##### Supplied material

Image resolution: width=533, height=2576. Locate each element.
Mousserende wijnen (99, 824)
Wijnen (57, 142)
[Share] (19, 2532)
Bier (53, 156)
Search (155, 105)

##########

* _Directions for this task_: Output the entries exactly.

* _Solution to the exercise_:
Image resolution: width=533, height=2576. Locate each element.
Mousserende wijnen (99, 824)
Wijnen (57, 142)
[Share] (19, 2532)
Bier (53, 156)
Search (155, 105)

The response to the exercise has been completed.